** Zu bearbeitende Aufgabe **
Führe bitte den vorgegebenen Text über die Haft zur Überstellung nach Italien im Anschluss an seinen letzten Satz weiter.

** Vorgegebener Text **
-------

Auf Antrag der beteiligten Behörde hat das Amtsgericht am 11. April 2019 gegen den Betroffenen Haft zur Sicherung seiner Überstellung nach Italien bis längstens zum 22. Mai 2019 angeordnet. Seine Beschwerde hatte keinen Erfolg. Gegen den Beschluss des Beschwerdegerichts wendet sich der Betroffene, der am 3. Juli 2019 nach Italien überstellt wurde, mit der auf Feststellung der Rechtswidrigkeit der Haftanordnung gerichteten Rechtsbeschwerde.
II. Die zulässige Rechtsbeschwerde hat Erfolg.
1. Das Beschwerdegericht hat den Haftantrag der beteiligten Behörde für zulässig erachtet, da in ihm die Voraussetzungen und die Durchführbarkeit der beabsichtigten Überstellung nach Italien sowie die erforderliche Haftdauer hinreichend dargelegt worden seien.
2. Das hält rechtlicher Nachprüfung nicht stand. Der Haftantrag der beteiligten Behörde war unzulässig.

-------

** Datenzeilen **
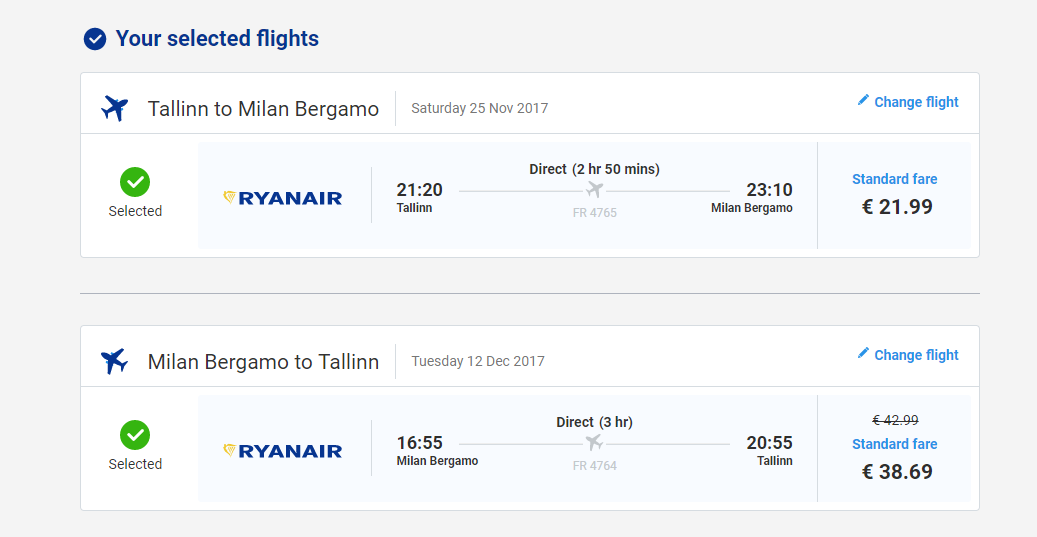Viewport: 1037px width, 537px height.
Task: Click the grey plane icon above FR 4765
Action: click(595, 190)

-------

** Das Ergebnis **
a) Das Vorliegen eines zulässigen Haftantrags der beteiligten Behörde ist eine in jeder Lage des Verfahrens von Amts wegen zu prüfende Verfahrensvoraussetzung. Zulässig ist der Haftantrag nur, wenn er den gesetzlichen Anforderungen an die Begründung entspricht. Erforderlich sind Darlegungen zur zweifelsfreien Ausreisepflicht, zu den Abschiebungs- oder Überstellungsvoraussetzungen, zur Erforderlichkeit der Haft, zur Durchführbarkeit der Abschiebung oder Überstellung und zur notwendigen Haftdauer (§ 417 Abs. 2 Satz 2 Nr. 3 bis 5 FamFG). Zwar dürfen die Ausführungen zur Begründung des Haftantrags knapp gehalten sein; sie müssen aber die für die richterliche Prüfung wesentlichen Punkte ansprechen. Sind diese Anforderungen nicht erfüllt, darf die beantragte Sicherungshaft nicht angeordnet werden (st. Rspr., vgl. BGH, Beschlüsse vom 15. September 2011 - V ZB 123/11, InfAuslR 2012, 25 Rn. 8, vom 12. November 2019 - XIII ZB 5/19, InfAuslR 2020, 165 Rn. 8, und vom 12. Oktober 2021 - XIII ZB 110/19, juris Rn. 8).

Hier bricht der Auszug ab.